Mechanism: Pictographic marks expand the memory cue set for each dataset, which reduces interference when viewers must recall one chart after seeing another.
Evidence: In the 1-back memory task, charts with pictographic data marks produced less recall error than charts with simple shapes, while the earlier immediate-recall and speeded-reading tasks did not show a strong pictograph advantage (Haroz et al., 2015).
context
Use when memory is crowded
- User Goal: Recall exact values from one chart after encountering another chart or other intervening information.
- Task: Delayed recall with memory load.
- Data: Small sets of quantitative category values.
- Chart Setting: A simple chart can encode values with pictographic marks or with simple geometric shapes.
- Audience: Viewers keeping multiple datasets in mind at once.
- Success Criterion: Lower recall error after the intervening material.
exceptions
Do not expect the same gain in immediate reading
Break it when: Viewers answer immediately from a single just-seen chart or when fast lookup is the only criterion.
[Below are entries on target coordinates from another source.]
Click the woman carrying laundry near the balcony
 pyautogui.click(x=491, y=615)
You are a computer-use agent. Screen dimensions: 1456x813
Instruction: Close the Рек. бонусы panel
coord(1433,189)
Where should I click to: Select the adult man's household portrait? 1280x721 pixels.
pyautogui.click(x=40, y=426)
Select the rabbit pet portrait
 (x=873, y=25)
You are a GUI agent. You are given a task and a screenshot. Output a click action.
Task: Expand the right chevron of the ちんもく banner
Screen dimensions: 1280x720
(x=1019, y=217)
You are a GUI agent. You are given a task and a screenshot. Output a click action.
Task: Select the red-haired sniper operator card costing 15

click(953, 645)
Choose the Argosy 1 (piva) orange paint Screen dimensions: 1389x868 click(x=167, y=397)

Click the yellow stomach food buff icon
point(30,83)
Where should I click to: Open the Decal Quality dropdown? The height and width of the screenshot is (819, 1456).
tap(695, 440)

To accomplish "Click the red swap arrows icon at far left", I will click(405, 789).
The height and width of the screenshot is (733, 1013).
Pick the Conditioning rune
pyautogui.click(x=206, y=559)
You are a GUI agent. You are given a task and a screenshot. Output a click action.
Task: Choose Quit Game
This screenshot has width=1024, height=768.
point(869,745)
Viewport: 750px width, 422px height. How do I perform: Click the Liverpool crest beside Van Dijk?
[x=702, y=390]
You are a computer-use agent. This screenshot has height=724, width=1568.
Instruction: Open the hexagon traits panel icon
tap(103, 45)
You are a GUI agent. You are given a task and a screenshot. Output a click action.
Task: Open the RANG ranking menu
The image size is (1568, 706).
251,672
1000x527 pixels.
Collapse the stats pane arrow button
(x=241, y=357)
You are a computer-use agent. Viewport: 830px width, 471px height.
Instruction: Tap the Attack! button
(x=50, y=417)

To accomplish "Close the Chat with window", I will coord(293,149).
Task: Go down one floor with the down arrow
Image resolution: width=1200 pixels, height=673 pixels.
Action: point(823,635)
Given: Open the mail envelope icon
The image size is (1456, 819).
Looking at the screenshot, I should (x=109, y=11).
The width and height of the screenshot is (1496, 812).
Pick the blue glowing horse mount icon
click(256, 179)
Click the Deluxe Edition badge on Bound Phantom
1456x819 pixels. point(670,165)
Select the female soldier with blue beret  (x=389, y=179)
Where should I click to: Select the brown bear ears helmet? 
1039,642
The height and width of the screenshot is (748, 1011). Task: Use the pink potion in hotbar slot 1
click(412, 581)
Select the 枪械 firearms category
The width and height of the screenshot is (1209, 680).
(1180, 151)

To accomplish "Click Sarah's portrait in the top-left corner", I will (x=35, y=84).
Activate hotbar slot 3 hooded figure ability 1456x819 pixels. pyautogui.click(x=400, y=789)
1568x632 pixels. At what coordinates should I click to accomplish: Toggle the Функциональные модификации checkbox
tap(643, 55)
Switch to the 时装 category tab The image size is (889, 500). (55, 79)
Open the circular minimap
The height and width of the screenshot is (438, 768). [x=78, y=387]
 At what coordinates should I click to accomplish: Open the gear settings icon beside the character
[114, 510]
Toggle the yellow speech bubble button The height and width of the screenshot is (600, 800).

Why: The study found the pictograph benefit when memory was crowded, not in the immediate tasks.
costs
Tradeoffs of pictographic marks
Sacrifice: You give up some visual simplicity. Risk: The extra detail can add complexity without helping when memory load is low. Mitigation: Reserve pictographic marks for demanding recall situations.
mistakes
Common failure mode
Mistake: Adding pictographs only as labels or background decoration instead of using them as the data marks. Why it fails: The memory benefit came from pictographs embedded in the value encoding.
check
How to test it
Failure Sign: Viewers confuse the current dataset with the previous one. Quick Check: Run a 1-back style comparison: show chart A, then chart B, and ask for A’s values using both pictograph-mark and simple-shape versions. Stronger Test: Compare average absolute recall error after an intervening chart, not just immediate same-screen reading.
fix
What to change
- Replace simple geometric marks with pictographic marks that encode the same values.
- Keep the pictographs inside the value marks rather than as separate labels or background images.
- Revert to the simpler mark style if the task changes to immediate lookup instead of delayed recall.